» **Aim of the exercise**:
Output the entries underneath exactly as they are.

» **Information given**:
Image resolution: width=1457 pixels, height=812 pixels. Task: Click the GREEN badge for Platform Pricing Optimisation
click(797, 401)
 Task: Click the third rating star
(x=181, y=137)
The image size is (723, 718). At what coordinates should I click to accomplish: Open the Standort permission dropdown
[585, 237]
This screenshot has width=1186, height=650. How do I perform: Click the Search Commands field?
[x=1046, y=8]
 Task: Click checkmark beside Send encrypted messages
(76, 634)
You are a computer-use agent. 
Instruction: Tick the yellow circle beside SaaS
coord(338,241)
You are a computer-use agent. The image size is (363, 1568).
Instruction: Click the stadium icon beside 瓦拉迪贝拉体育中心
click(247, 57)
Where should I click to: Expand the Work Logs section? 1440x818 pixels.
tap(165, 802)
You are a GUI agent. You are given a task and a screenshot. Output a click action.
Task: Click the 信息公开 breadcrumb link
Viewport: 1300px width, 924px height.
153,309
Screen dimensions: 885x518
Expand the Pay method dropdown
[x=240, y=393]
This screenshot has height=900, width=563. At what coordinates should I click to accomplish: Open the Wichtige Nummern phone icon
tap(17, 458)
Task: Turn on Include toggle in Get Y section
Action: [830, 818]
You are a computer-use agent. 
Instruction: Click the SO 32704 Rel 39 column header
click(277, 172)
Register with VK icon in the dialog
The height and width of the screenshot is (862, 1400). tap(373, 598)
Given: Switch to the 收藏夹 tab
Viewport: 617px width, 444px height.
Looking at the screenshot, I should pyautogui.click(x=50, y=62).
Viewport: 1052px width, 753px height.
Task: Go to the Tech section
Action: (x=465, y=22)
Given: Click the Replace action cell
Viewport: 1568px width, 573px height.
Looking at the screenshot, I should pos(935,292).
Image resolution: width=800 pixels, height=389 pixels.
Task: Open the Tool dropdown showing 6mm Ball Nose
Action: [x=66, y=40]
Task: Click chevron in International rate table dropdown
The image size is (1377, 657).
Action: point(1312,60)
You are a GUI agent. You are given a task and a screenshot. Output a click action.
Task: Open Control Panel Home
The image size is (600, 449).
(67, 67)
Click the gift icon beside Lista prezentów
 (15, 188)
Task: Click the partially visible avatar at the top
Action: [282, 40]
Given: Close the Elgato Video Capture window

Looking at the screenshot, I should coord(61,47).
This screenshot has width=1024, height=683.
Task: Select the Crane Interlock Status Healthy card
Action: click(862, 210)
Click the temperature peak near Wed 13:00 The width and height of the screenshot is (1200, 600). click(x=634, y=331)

» **Task solution**:
Image resolution: width=1457 pixels, height=812 pixels. Task: Click the GREEN badge for Platform Pricing Optimisation
click(797, 401)
 Task: Click the third rating star
(x=181, y=137)
The image size is (723, 718). At what coordinates should I click to accomplish: Open the Standort permission dropdown
[585, 237]
This screenshot has width=1186, height=650. How do I perform: Click the Search Commands field?
[x=1046, y=8]
 Task: Click checkmark beside Send encrypted messages
(76, 634)
You are a computer-use agent. 
Instruction: Tick the yellow circle beside SaaS
coord(338,241)
You are a computer-use agent. The image size is (363, 1568).
Instruction: Click the stadium icon beside 瓦拉迪贝拉体育中心
click(247, 57)
Where should I click to: Expand the Work Logs section? 1440x818 pixels.
tap(165, 802)
You are a GUI agent. You are given a task and a screenshot. Output a click action.
Task: Click the 信息公开 breadcrumb link
Viewport: 1300px width, 924px height.
153,309
Screen dimensions: 885x518
Expand the Pay method dropdown
[x=240, y=393]
This screenshot has height=900, width=563. At what coordinates should I click to accomplish: Open the Wichtige Nummern phone icon
tap(17, 458)
Task: Turn on Include toggle in Get Y section
Action: [830, 818]
You are a computer-use agent. 
Instruction: Click the SO 32704 Rel 39 column header
click(277, 172)
Register with VK icon in the dialog
The height and width of the screenshot is (862, 1400). tap(373, 598)
Given: Switch to the 收藏夹 tab
Viewport: 617px width, 444px height.
Looking at the screenshot, I should pyautogui.click(x=50, y=62).
Viewport: 1052px width, 753px height.
Task: Go to the Tech section
Action: (x=465, y=22)
Given: Click the Replace action cell
Viewport: 1568px width, 573px height.
Looking at the screenshot, I should pos(935,292).
Image resolution: width=800 pixels, height=389 pixels.
Task: Open the Tool dropdown showing 6mm Ball Nose
Action: [x=66, y=40]
Task: Click chevron in International rate table dropdown
The image size is (1377, 657).
Action: point(1312,60)
You are a GUI agent. You are given a task and a screenshot. Output a click action.
Task: Open Control Panel Home
The image size is (600, 449).
(67, 67)
Click the gift icon beside Lista prezentów
 (15, 188)
Task: Click the partially visible avatar at the top
Action: [282, 40]
Given: Close the Elgato Video Capture window

Looking at the screenshot, I should coord(61,47).
This screenshot has width=1024, height=683.
Task: Select the Crane Interlock Status Healthy card
Action: click(862, 210)
Click the temperature peak near Wed 13:00 The width and height of the screenshot is (1200, 600). click(x=634, y=331)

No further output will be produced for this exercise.